We then talked about silica and granite.  Silica containing rocks are born of fire (igneous) and the best known example of this is the quartz crystal. We talked about how silica containing rocks hold water on the surface, rather than allowing it to seep through like limestone.  We talked about how the mountains near us are granite and how they hold the water on the top of the stone rather than allowing it to seep through.  This allows the snow to build up all winter to provide great skiing, and in the spring the water runs off the granite, down the rivers, and into the water supply that people drink.


We talked about coal, petroleum and natural gas.  For each of these items we discussed what it is, where it is found in our area and how it contributes to our economy.  We saw trains hauling coal, and visited a little coal-mining town with a gigantic sculpture of a coal miner. We took a field trip to spot near our home where we can look out and see three of the five oil refineries in our state. Teal had great-grandfathers who worked in both the coal and oil industries and we talked about what their jobs were. A natural conversation about renewable resources came up during this time, and pollution, since it is a noticeable problem especially during the winters here.


We talked about copper.  One of the world’s largest open-pit copper mines is near our home. I was hoping to visit it, but it was closed due to a landslide. We talked about the uses of copper. We looked at where copper is used in our home and electronics. We also watched this video about copper production which was interesting.

Finally we talked about salt. Morton Salt has a salt processing plant near the Great Salt Lake. They don’t allow field trips any more, which was a bummer, but I found a lot of interesting tidbits about salt on their Salt Facts page.  This was an interesting fact that tied into our Roman History block later in the year: “Roman soldiers were paid ‘salt money,’ salarium argentum, from which we take our English word, ‘salary’.” Also from Greece: “ ‘He is not worth his salt’ is a common expression. It originated in ancient Greece where salt was traded for slaves.”

We enjoyed this block as our back-to-school block because it gave us a lot of opportunities to get out and experience the minerals in our area.  I am still planning to have Teal make a stalagmite with epsom salt. We just didn’t get it done during the block! Overall, this was a very enjoyable block!

2 thoughts on “Mineralogy

  1. licoricelovinglady

    Are these the lectures you mention?
    I thought about getting his lecture series for grade 4 but dithered over the price (quite a chunk of the budget for something you can’t sell on) and in the meantime he put all his prices up LOL! I’ve found the free lectures I’ve listened to really useful and informative. Did you get any others? Do you think they are good value for money? I know it’s really hard to put a value on such things, but I guess the bottom line is: will you continue to buy them? Thanks, Cathy

    1. Mrs. Mallard Post author

      Yes! Thank you Cathy! Those are the lectures, although the price has risen by $30.00! (I did not buy the CD Rom for sixth grade.) I also bought a single lecture for 3rd grade on time, weight and measurement.
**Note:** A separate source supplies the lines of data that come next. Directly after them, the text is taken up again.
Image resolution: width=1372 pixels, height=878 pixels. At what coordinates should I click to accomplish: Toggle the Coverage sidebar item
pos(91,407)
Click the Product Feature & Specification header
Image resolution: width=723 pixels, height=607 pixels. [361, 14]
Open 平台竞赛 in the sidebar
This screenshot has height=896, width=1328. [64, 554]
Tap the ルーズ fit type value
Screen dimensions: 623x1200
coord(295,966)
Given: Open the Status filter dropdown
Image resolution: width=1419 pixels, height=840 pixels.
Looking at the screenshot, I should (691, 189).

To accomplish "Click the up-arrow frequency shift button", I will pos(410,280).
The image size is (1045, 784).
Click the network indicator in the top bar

I have found his work to be truly helpful in formulating my lesson plans. The pros were being able to listen to lectures in my car, at night, or while cooking. I also liked having his overview and suggested way of approaching the topics. The cons are that you must make your own notes and you feel like re-listening many times to make sure you’ve gleaned all the information. Also, the lectures are recorded from seminars, so you have to listen to questions from participants. And as you mentioned, it’s a sunk cost as you can’t sell the lectures when you no longer need them. I hope that helps. When all was said and done, I was glad to have purchased them for mineralogy.